Finding Singular points

ash4sigh

hi,

given the system ml[tex]^{2}[/tex][tex]\theta''[/tex]+b[tex]\theta'[/tex]+mglsin([tex]\theta[/tex])

how do I find the singular points??

or any system for that matter - trying the isocline method just not working!! tedious..

HallsofIvy

First that isn't a system, it is a single equation (actually what you wrote isn't even an equation but I assume that was supposed to be "= 0").

Start by writing it as a system of equations: let [itex]\omega= \theta'[/itex] so that [itex]\theta"= \omega'[/itex] and your one equation becomes two first order equations:
[itex]ml^2\omega'+ b\omega+ mglsin(\theta)= 0[/itex] and [itex]\theta'= \omega[/itex] or
[itex]ml^2\omega'= -b\omega- mglsin(\theta)[/itex] and [itex]\theta'= \omega[/itex].

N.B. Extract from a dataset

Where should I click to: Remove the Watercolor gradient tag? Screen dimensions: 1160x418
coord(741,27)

Now "singular points" (or "equilibrium points), points that are single point solutions to the system, are those [itex](\theta, \omega)[/itex] points where the right hand sides of those equations are 0. (I'm very surprised you didn't know that.)

In other words, you must solve the pair of equations [itex]b\omega+ mgl sin(\theta)= 0[/itex] and [itex]\omega= 0[/itex]. And that, obviously, reduces to solving [itex]\sin(\theta)= 0[/itex].

ash4sigh

it is a pendulum system - not sure where the second theta came from in the first term though..

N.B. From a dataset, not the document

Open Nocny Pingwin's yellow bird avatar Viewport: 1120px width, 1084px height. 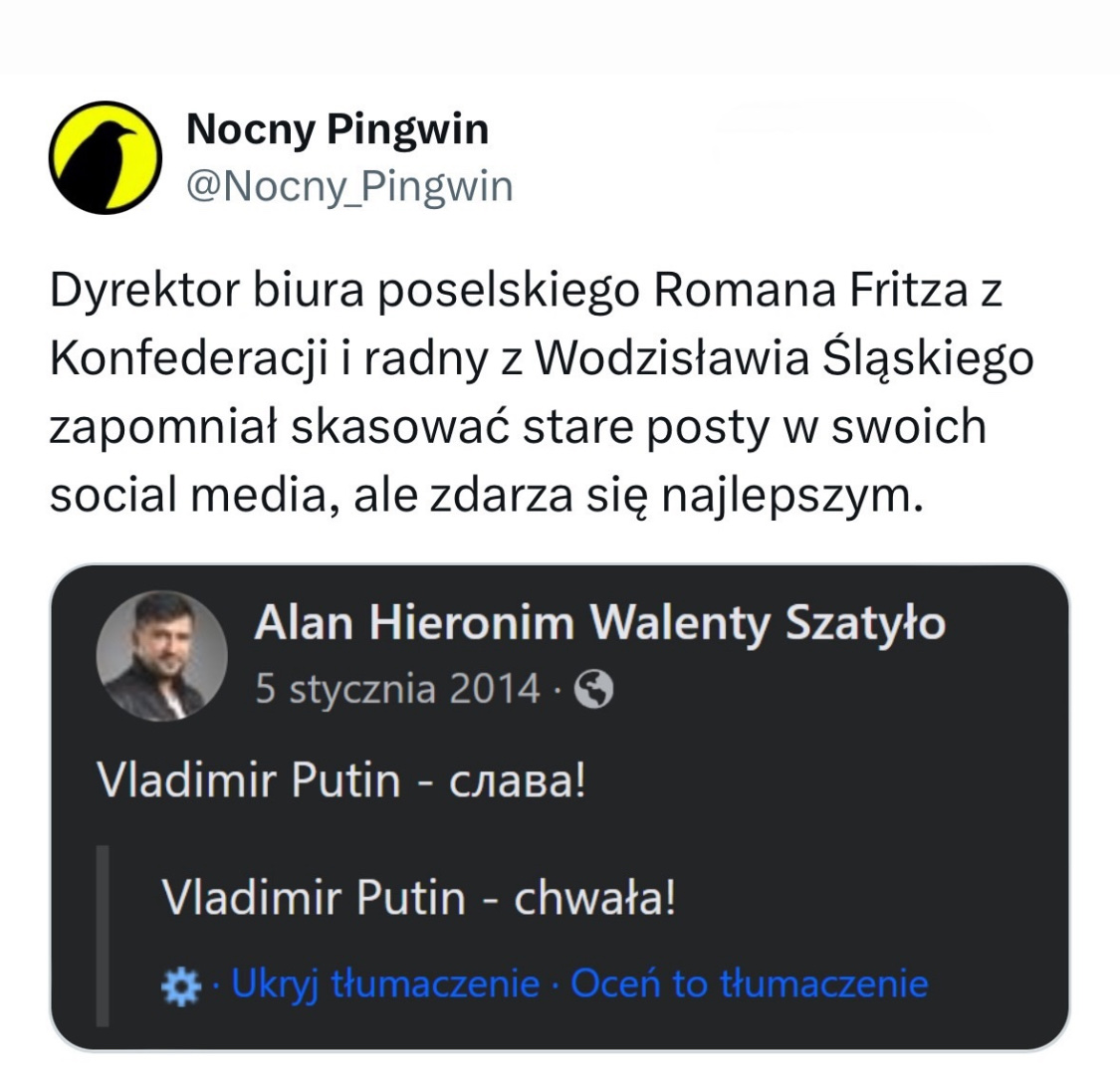pyautogui.click(x=106, y=157)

so it'll be [itex](\theta= 0+k\Pi,w=0)[/itex] where k is an integer

thank you very much - I have a million and one questions to ask

the hard part with this one is that I am trying to see it from a phase plane perspective - and visualising where the isoclines converge when you can only draw a couple by hand is tough for a newbie..

thank you for your time, I will be sure to be back.